As Laibach took on more and more of a direct musical identity outside Slovenia, as opposed to being seen as simply part of the Neue Slowenische Kunst, the group's music gained a similar focus, though admittedly one still aimed specifically at an avant-garde level. Nova Akropola readily captures the band's stone-faced fascination with propaganda, fascism, and the implications of rallying and control, while the music was so perfectly on the money with stentorian rhythms, rough chants, and unnerving textures and samples that it almost beggars description. The title track is a perfect example, string-synths and horns slowly, creepily wafting up through the mix before a distorted, strangled voice starts howling over the slowest death-march beat around.
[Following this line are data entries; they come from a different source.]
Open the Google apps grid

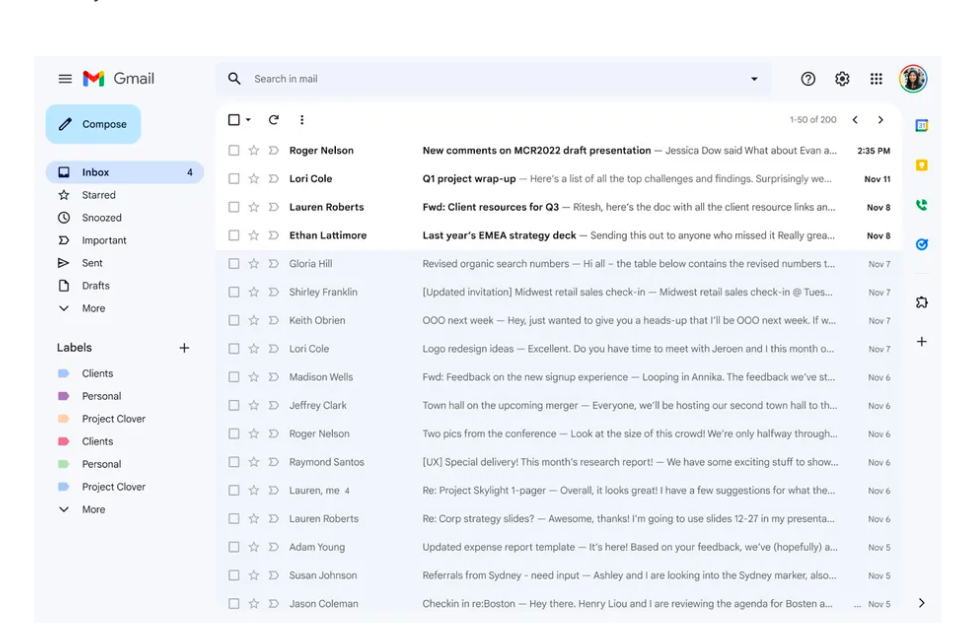[876, 78]
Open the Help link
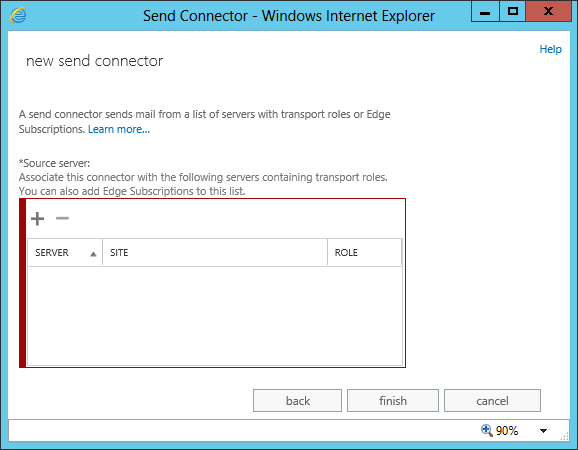This screenshot has width=578, height=450. point(550,49)
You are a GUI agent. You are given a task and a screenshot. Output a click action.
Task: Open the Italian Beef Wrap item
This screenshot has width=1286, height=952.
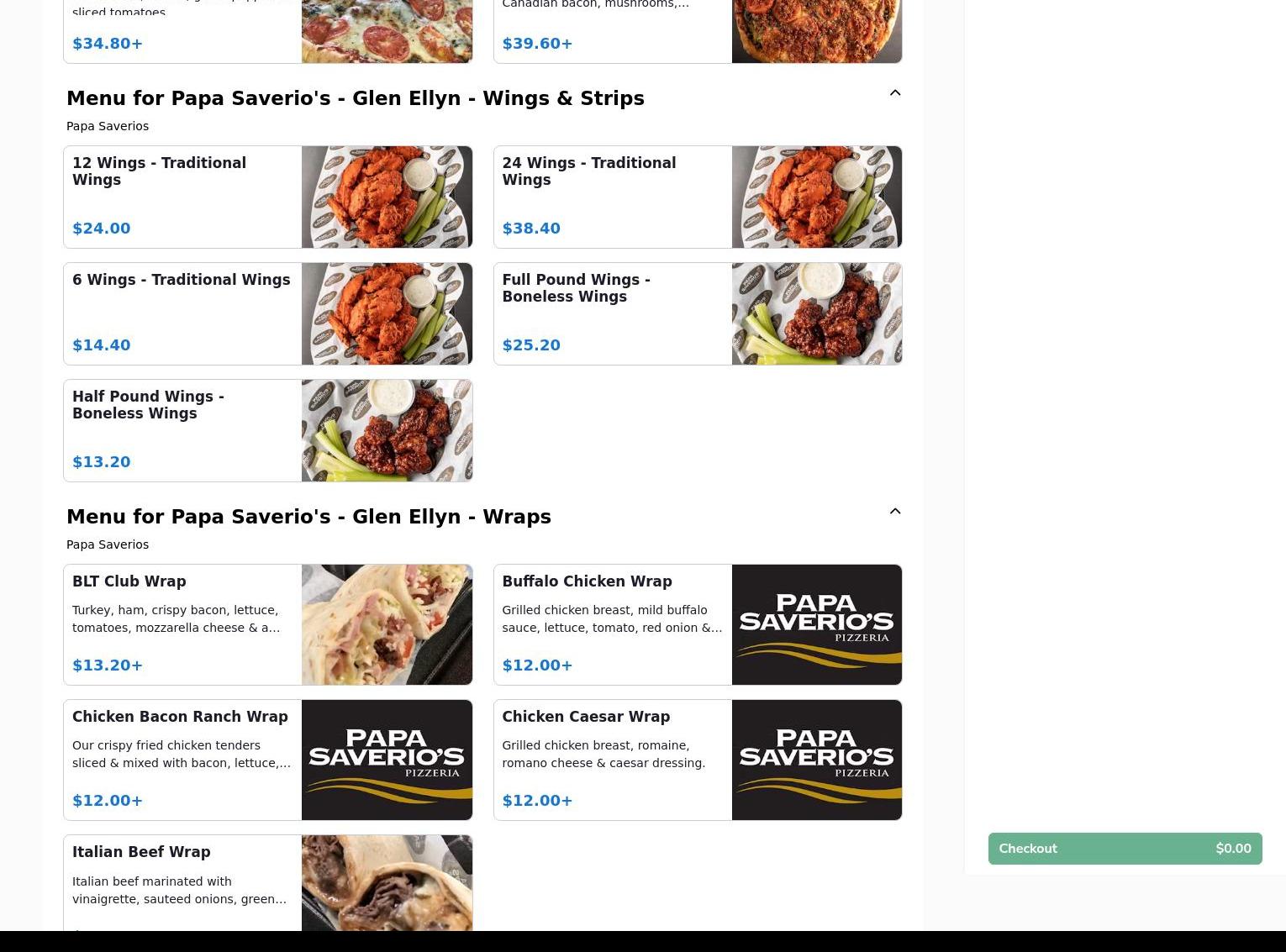pos(267,882)
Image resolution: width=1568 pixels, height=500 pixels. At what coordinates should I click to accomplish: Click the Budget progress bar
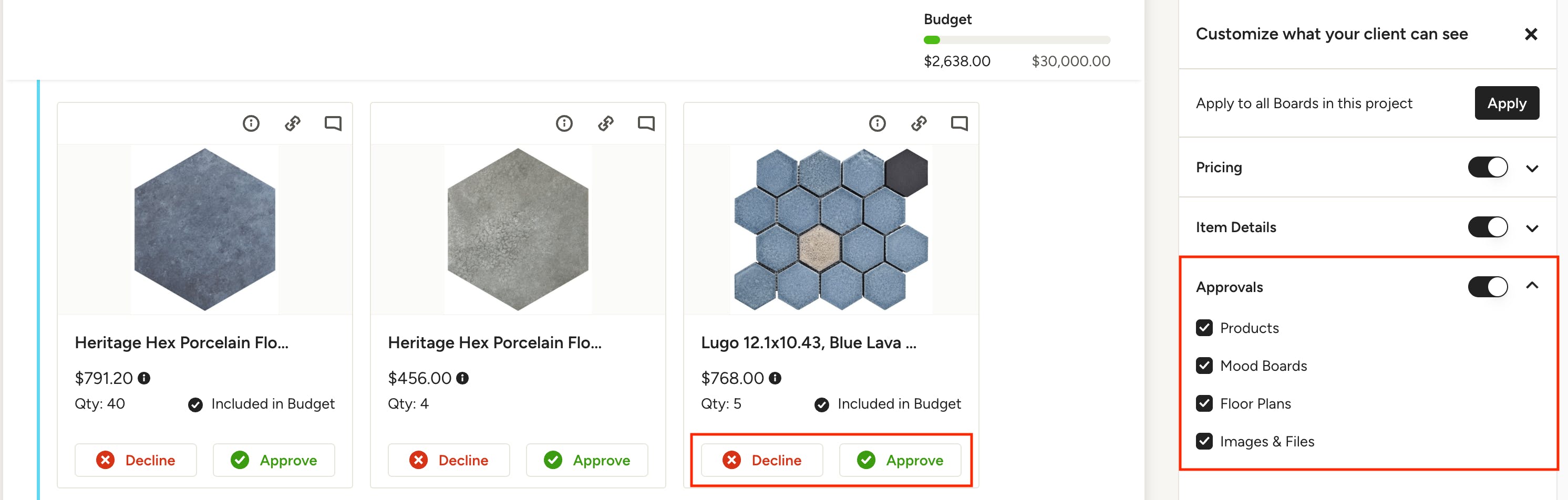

There are signs at many points that the group is starting to explore the perversely accessible styles of later years, but it's still early days yet -- the appropriate comparison wouldn't be industrial/dance so much as the first albums by the Swans. "Die Liebe," though, is very much the stomping, riff-heavy semi-dance hit from hell, something of a dry run for the later demolitions of Queen and other groups. "Vade Retro" takes a calmer but not less haunting approach, a mix of keyboards and drums providing rhythms while vocals swirl like disembodied choirs from the mountaintop. The clipped, commanding vocals throughout may only be understandable to those who know Slovenian, but a handily provided translation increases the extreme irony even further -- sample lyric, from "War Poem": "The stronger one will wash our faces and moisten our lips with a rag/and the night with a cold knife will cut us black bread." A couple of older cuts make return appearances on the American issue, including the marvelous "Drzava," Tito sample fully intact.

22.11.2019

Laibach - Krst Pod Triglavom - Baptism (1987)


Laibach's reason for existence has always been an exploration of extremities, but in many ways the group rarely got more extreme than on the soundtrack for the massive Neue Slowenische Kunst stage production Baptism, or Krst Pod Triglavom -- Baptism Below Triglav in full. Triglav itself is Slovenia's highest mountain, while the baptism in question refers to a historical battle between Slovenian pagans and invading Germans who won the day and forcibly converted the losers to Christianity. The parallels between that and more recent examples of military and cultural invasion are not merely obvious but fully intended. Numerous photos of the production are included in the album packaging, showing a compelling design making equal reference to medieval imagery, fascist stylings and Weimar-era experimentalism -- arguably the music and art had rarely been so appropriately matched. That music itself was the most ambitious the group had yet recorded, something which could appeal to the classical music aficionado as much as the industrial/experimental wing, while the humor is of an extremely rarified nature -- a collection of Beatles and Rolling Stones covers this isn't. Wagnerian opera is unsurprisingly a chief reference point, though the group focuses on a mantra-like repetition of musical and lyrical phrases, doubtless the better to draw the parallels to unthinking fascist reactions. Not everything is strings and horns, admittedly -- sometimes it can be as simple as a looped beat and chant with the occasional vocal bark of "Raus!" What sounds like crowd samples and possibly political speeches get mixed with metallic sound snippets and even acoustic guitar, while more than once the band just bodily dropped in extended performances from other operas entirely! With sly, bitter hilarity, Baptism is packaged in an obvious knockoff of the Deutsch Grammophon in-house style for its run of classical music releases -- another example of German cultural colonization, one could argue.